Wäre schön, wenn mir jemand einen Tipp geben könnte 

Danke !! #6

 Gruß Hardy


----------



## Aal_Willi (17. Mai 2017)

*AW: Zelten und angeln mit Boot in Hollands Diep, Biesbosch o.ä.*

Hallo,

schau' mal wegen der Slippstellen bei 
www.trailerhelling.com/de/index.html  vorbei.

Zelten ist glaube ich schlecht in NL bzw. nicht erlaubt.
Such' Dir doch einen Campingplatz am Wasser...

#h


----------



## LdaRookie (17. Mai 2017)

*AW: Zelten und angeln mit Boot in Hollands Diep, Biesbosch o.ä.*

Ich recherchiere da gerade für kommendes Wochenende. Laut der Gezamenlijke Lijst van Nederlandse Viswateren ist "Wateren met nachtverblijf" möglich sofern "gelegen in de Gemeente Drimmelen".... 

Ist aber recht schwierig zu bewerten... laut Visplaner NL gilt das nur für ein kleines Stück... die Liste schließt da aber schriftlich mehr ein... zumal die Gemeinde Drimmelen auch einen Teil von de Biesbosch umfasst...

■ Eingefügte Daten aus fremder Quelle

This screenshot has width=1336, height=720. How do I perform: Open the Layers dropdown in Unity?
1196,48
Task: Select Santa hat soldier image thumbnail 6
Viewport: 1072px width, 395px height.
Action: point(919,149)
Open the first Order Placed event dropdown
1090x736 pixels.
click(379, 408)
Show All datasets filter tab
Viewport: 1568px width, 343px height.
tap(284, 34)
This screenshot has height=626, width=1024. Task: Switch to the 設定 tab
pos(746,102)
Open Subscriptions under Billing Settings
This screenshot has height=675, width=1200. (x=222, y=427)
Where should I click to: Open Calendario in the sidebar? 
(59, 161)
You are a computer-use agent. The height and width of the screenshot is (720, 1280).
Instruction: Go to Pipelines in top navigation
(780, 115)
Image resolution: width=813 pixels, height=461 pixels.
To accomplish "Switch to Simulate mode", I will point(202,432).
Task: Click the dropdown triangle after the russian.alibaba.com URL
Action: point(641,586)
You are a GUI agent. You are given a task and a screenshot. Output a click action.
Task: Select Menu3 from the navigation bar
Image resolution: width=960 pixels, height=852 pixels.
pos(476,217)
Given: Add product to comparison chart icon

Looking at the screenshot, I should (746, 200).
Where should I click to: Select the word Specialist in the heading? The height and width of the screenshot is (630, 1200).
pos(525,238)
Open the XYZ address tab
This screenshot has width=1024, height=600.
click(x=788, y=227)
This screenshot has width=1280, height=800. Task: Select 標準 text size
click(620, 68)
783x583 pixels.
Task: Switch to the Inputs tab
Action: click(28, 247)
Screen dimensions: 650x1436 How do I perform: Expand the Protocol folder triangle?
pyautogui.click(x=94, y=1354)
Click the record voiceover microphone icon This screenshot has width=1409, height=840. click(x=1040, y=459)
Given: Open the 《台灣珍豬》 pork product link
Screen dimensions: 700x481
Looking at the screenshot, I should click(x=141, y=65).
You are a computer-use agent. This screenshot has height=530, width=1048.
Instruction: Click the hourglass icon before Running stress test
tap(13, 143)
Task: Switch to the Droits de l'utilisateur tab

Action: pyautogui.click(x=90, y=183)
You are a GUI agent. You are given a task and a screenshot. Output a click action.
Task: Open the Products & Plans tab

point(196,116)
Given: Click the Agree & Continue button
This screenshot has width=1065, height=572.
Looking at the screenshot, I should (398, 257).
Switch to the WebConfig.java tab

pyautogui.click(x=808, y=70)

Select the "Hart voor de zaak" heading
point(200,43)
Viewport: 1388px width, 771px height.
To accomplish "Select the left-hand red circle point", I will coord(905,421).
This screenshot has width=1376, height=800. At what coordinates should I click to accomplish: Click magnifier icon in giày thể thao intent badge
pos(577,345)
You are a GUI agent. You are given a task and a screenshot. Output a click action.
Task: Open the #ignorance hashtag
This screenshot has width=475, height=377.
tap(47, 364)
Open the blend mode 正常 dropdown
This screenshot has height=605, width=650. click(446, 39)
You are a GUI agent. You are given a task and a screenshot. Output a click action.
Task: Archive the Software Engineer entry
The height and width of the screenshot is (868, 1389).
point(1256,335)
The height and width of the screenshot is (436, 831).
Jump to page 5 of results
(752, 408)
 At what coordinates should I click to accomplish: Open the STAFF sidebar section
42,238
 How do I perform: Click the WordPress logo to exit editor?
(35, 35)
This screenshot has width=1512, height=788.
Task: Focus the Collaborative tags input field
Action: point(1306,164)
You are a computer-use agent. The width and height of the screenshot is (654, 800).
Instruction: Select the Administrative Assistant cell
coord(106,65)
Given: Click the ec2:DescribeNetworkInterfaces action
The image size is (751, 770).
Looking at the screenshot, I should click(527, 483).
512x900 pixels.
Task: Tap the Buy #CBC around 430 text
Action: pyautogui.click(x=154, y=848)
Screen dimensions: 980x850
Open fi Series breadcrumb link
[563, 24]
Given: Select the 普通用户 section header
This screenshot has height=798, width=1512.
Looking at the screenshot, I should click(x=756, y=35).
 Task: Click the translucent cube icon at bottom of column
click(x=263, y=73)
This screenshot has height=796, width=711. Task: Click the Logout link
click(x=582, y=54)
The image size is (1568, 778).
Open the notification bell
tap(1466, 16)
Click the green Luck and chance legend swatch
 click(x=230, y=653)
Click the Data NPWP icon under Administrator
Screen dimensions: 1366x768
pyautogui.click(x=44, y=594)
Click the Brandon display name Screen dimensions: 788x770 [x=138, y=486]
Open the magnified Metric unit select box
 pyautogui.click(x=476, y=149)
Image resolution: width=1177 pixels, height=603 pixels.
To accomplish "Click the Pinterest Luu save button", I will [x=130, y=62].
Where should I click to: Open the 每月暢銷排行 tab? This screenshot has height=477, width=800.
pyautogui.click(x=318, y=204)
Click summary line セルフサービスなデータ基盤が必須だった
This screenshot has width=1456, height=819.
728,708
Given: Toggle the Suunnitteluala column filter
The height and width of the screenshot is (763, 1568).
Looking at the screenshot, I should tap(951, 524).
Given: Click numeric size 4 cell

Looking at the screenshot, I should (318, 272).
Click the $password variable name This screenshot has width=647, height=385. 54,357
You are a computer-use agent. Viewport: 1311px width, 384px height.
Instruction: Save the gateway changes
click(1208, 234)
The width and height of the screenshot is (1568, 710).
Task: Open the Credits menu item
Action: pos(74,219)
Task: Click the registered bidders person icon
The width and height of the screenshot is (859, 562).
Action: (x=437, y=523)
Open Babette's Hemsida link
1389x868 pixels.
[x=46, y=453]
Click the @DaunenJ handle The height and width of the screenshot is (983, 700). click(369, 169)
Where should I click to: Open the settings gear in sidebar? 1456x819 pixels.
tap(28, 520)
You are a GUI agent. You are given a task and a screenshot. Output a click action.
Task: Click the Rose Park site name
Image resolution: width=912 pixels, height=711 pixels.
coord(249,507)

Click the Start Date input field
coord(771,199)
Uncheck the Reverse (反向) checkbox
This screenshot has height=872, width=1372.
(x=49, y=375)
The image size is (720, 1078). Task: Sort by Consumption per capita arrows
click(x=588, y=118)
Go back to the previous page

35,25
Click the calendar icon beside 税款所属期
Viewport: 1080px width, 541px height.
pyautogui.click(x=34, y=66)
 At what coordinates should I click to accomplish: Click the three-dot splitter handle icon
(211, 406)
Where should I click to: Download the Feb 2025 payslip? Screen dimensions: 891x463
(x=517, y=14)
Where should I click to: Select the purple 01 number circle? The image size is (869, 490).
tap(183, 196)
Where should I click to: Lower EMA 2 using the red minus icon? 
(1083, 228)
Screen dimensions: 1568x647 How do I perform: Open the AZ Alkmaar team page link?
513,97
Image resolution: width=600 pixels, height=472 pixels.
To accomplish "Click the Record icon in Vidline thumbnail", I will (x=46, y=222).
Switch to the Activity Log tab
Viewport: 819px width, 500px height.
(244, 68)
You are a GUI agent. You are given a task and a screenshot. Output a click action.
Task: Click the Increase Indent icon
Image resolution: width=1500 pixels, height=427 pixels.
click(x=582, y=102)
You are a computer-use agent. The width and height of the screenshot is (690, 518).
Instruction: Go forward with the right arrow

Die Grenzen der Gemeinde Drimmelen sieht man in der Liste auf Seite 216.
Hinweise, dass Zelten erlaubt ist sind auf den Seiten 222 - 225 zu finden.

Ich bin mir trotzdem immer noch nicht 100% sicher.... die Holländer sind eher unentspannt was Wildcampen angeht... vor allem wenn es sich nicht um Landsleute handelt...
Aber es sieht so aus, als ginge es stellenweise...


----------



## Hans52152 (17. Mai 2017)

*AW: Zelten und angeln mit Boot in Hollands Diep, Biesbosch o.ä.*

Hier sind noch Antworten.

https://www.anglerboard.de/board/showthread.php?t=327369


----------



## Angelbube (17. Mai 2017)

*AW: Zelten und angeln mit Boot in Hollands Diep, Biesbosch o.ä.*

Hallöchen nochmal#h
Schon mal vielen Dank für die Antworten. Vielleicht war ich bei der Frage etwas unpräzise. Mir geht es nicht darum, wild zu Zelten. Ich suche einen Campingplatz in dem oben beschriebenen Areal mit der Möglichkeit, mein Boot dort vor Ort zu slippen. Kennt jemand einen Campingplatz mit Slippanlage im Bereich Hollands Diep? #c 

Danke

Gruß
Hardy


----------



## Frank aus Lev (17. Mai 2017)

*AW: Zelten und angeln mit Boot in Hollands Diep, Biesbosch o.ä.*

http://bovensluis.nl/index.html

Da wird aber bestimmt viel los sein, ich meine in der ersten Juni Woche beginnt die Prdator Tour.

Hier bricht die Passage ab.